Background
3D simulation renders provide a way to expand computer vision image datasets without real-world photography. However, developing realistic 3D environments requires significant time and skill. Seemingly simple tasks such as changing daytime scenes to nighttime lighting pose challenges for individuals without formal 3D environment engine training. Recent improvements in AI image generation offer editing features that make visual improvements and alterations based on text prompts. Diffusion models can perform day-to-night transformations within minutes, reducing the time and effort required for such tasks.
Approach
This project aimed to leverage image diffusion AI models to reduce the time and effort required to create high-quality simulated images. Two variations of a city street were configured in the Unreal Engine, shown in Figure 1. One contained high-quality models and lighting, commonly referred to as assets, developed by professional 3D artists. The second contained simple assets representative of entry-level 3D development skills.

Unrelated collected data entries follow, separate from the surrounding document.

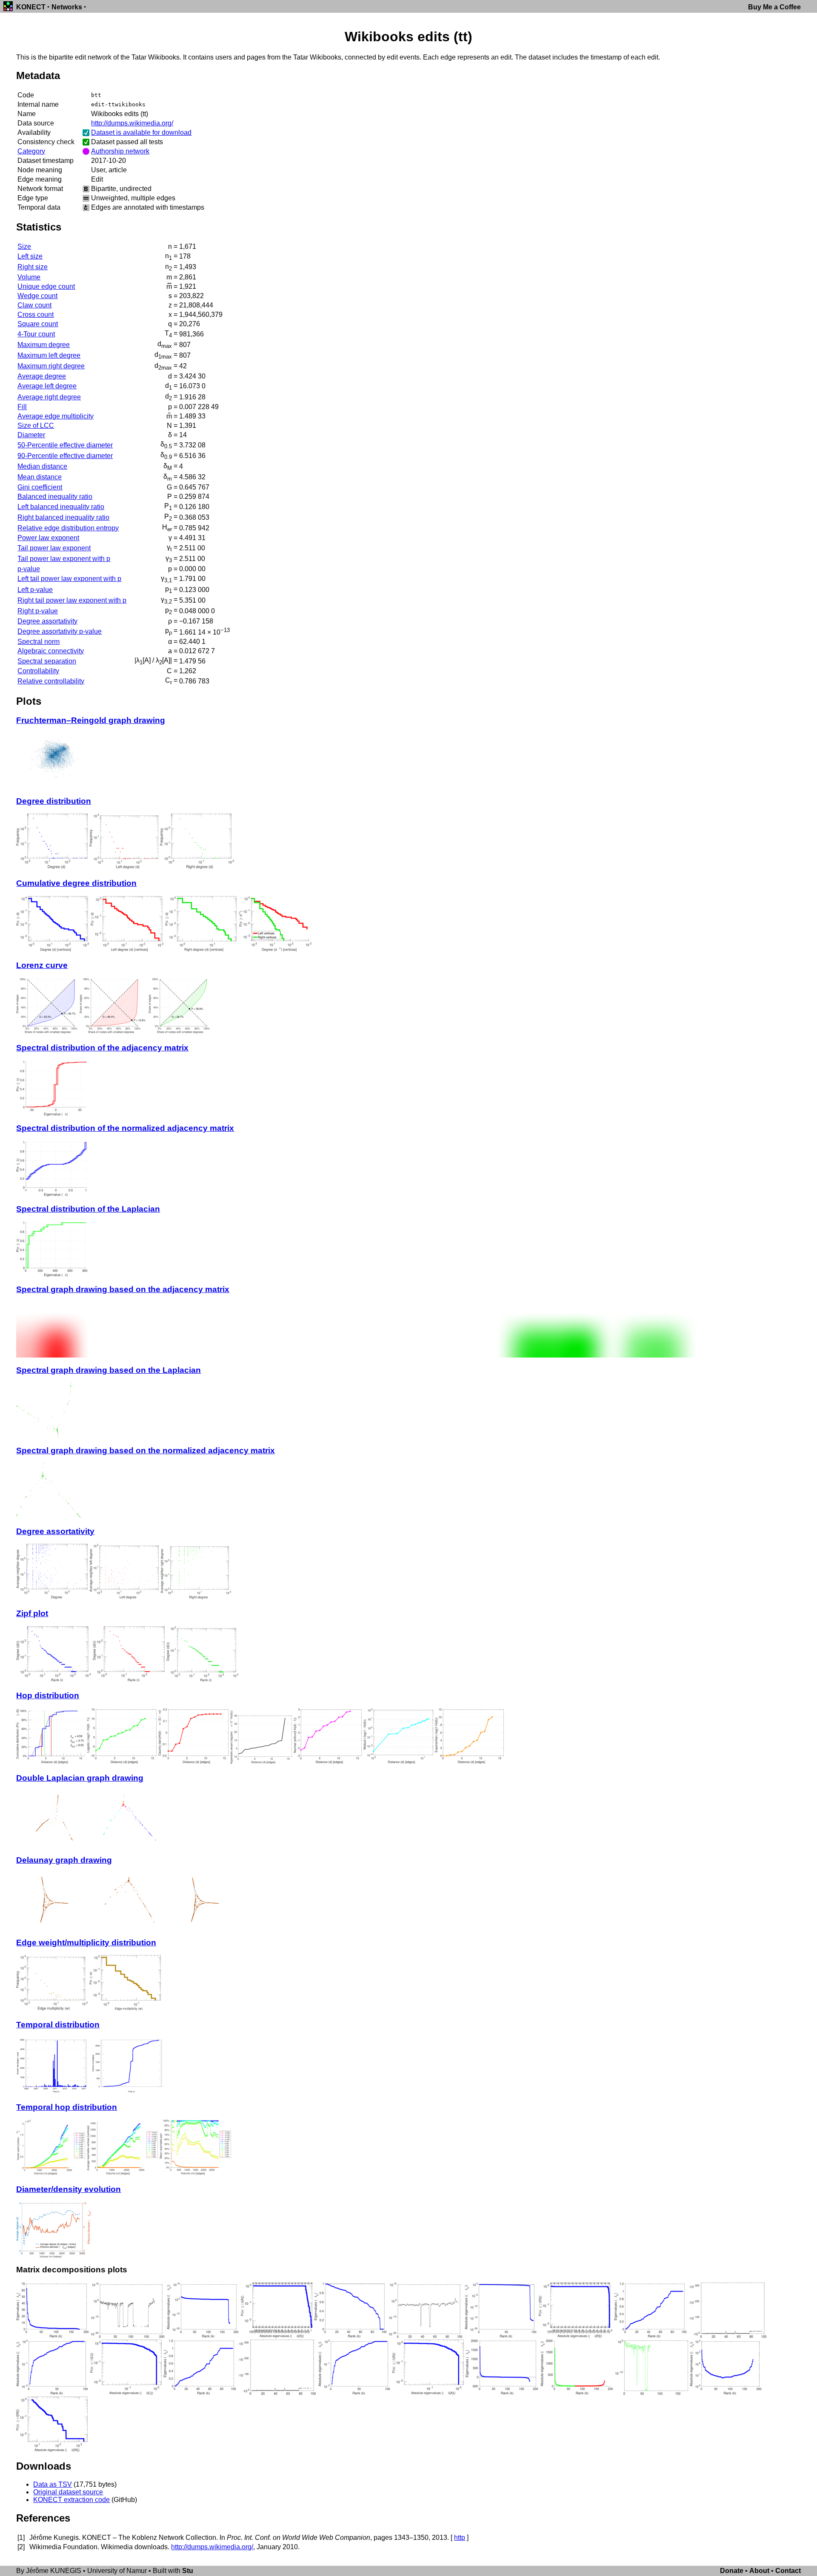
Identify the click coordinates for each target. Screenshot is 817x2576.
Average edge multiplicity (55, 416)
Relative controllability (50, 681)
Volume (28, 277)
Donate (731, 2570)
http (459, 2537)
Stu (187, 2570)
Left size (30, 256)
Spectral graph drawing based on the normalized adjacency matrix (145, 1450)
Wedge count (37, 295)
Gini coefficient (39, 487)
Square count (37, 323)
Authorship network (120, 151)
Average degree (41, 376)
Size (24, 246)
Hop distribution (47, 1695)
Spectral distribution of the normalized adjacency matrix (125, 1128)
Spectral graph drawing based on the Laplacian (108, 1370)
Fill (22, 406)
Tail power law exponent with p (63, 558)
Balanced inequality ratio (54, 496)
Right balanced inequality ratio (63, 517)
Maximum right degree (51, 366)
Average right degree (49, 397)
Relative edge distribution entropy (68, 528)
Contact (788, 2570)
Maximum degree (43, 344)
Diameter (31, 434)
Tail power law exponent (54, 548)
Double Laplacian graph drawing (79, 1777)
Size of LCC (35, 425)
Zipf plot (32, 1613)
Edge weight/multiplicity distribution (86, 1942)
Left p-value (35, 589)
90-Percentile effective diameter (65, 455)
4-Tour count (36, 334)
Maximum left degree (48, 355)
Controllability (38, 671)
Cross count (35, 314)
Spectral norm (38, 641)
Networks (66, 7)
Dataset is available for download (141, 132)
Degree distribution (53, 801)
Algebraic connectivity (50, 651)
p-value (28, 568)
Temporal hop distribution (66, 2107)
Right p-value (37, 611)
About (759, 2570)
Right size (32, 266)
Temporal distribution (58, 2024)
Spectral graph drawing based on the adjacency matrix (122, 1289)
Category (31, 151)
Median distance (42, 466)
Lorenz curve (42, 965)
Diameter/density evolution (68, 2189)
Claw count (34, 305)
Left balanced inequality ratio (60, 506)
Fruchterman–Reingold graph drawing (90, 720)
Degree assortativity (47, 621)
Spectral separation (46, 661)
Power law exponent (48, 537)
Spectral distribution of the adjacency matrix (102, 1047)
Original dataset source (68, 2492)
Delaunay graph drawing (64, 1860)
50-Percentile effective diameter (65, 445)
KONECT (31, 7)
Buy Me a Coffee (774, 7)
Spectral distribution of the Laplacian (88, 1208)
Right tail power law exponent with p (71, 600)
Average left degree (47, 386)
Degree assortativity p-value (59, 631)
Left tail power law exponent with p (69, 578)
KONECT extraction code (71, 2499)
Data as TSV (52, 2484)
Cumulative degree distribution (76, 883)
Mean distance (39, 477)
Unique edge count (46, 286)
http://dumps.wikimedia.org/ (132, 123)
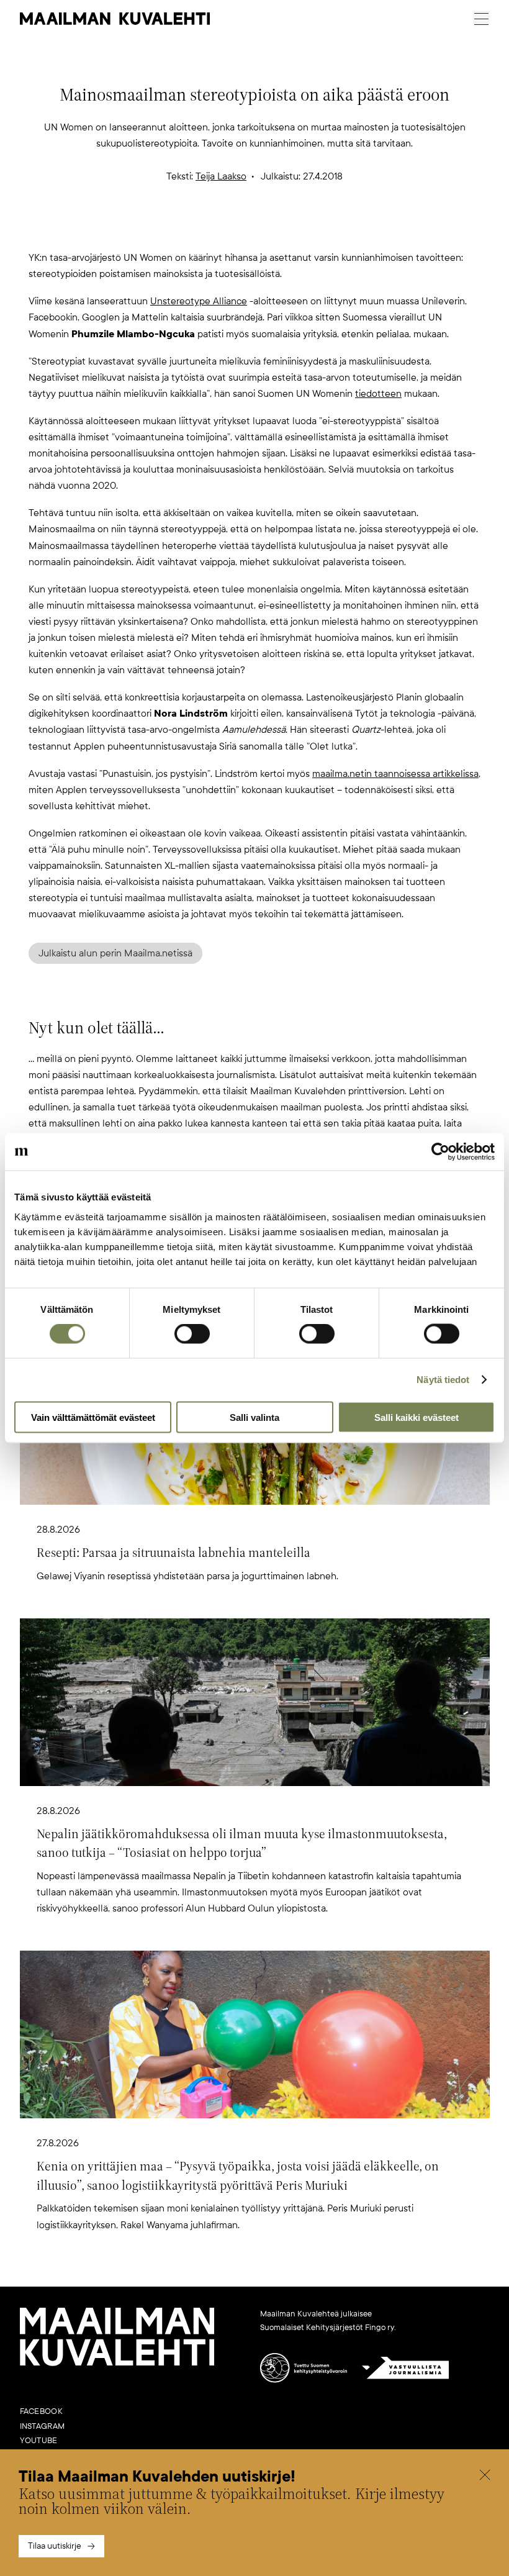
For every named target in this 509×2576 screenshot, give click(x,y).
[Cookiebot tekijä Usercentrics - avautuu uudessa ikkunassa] (440, 1152)
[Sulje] (484, 2476)
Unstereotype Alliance (198, 301)
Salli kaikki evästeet (416, 1417)
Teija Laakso (221, 176)
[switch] (192, 1334)
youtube (39, 2440)
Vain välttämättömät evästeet (93, 1417)
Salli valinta (254, 1417)
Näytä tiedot (443, 1379)
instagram (42, 2426)
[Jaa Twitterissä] (194, 229)
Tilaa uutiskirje (54, 2546)
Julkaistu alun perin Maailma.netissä (115, 953)
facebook (41, 2411)
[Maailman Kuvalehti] (117, 2363)
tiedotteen (378, 394)
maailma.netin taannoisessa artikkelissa (395, 774)
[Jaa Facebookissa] (274, 229)
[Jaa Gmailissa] (234, 229)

Both variations generated random configurations of vehicles and camera angles in the scene’s parking spots during render sequences, as well as segmentation masks of the vehicles.
Scene renders were passed through Stable Diffusion XL (SDXL) to apply weather and lighting changes and improvements. ControlNets were used to retain important image detail such as the street layout and vehicle position and shape. The resulting images and segmentation masks were compiled into two datasets to test transformations on high-quality versus low-quality 3D environment scenes. Tests measured the performance of a YOLOv11 computer vision detection model trained on the high-quality and low-quality datasets by validating with real-world images from the ActiveVision™ dataset. These results were compared to baseline results of a YOLOv11 model trained on COCO.
Accomplishments
SDXL successfully transformed and improved the lighting, weather, and style of 3D simulation renders as seen in Figure 2 and Figure 3. The COCO-trained YOLOv11 model detected simulated vehicles with 72% accuracy, an improvement from 69.8% accuracy detecting real vehicles in the ActiveVision dataset. The model trained on simulated images experienced a drop to 18.6% and 14.6% accuracy, but the cause was successfully identified as compression issues in the segmentation masks. Changing the format of the masks will improve label quality and increase accuracy. These successes pave the way for further improvement of simulated image datasets.
Figure 1: High-quality (left) and low-quality (right) versions of simulated scene.
Figure 2: Low-angle camera view of scene transformed by SDXL.
Figure 3: High-angle camera view of scene transformed by SDXL.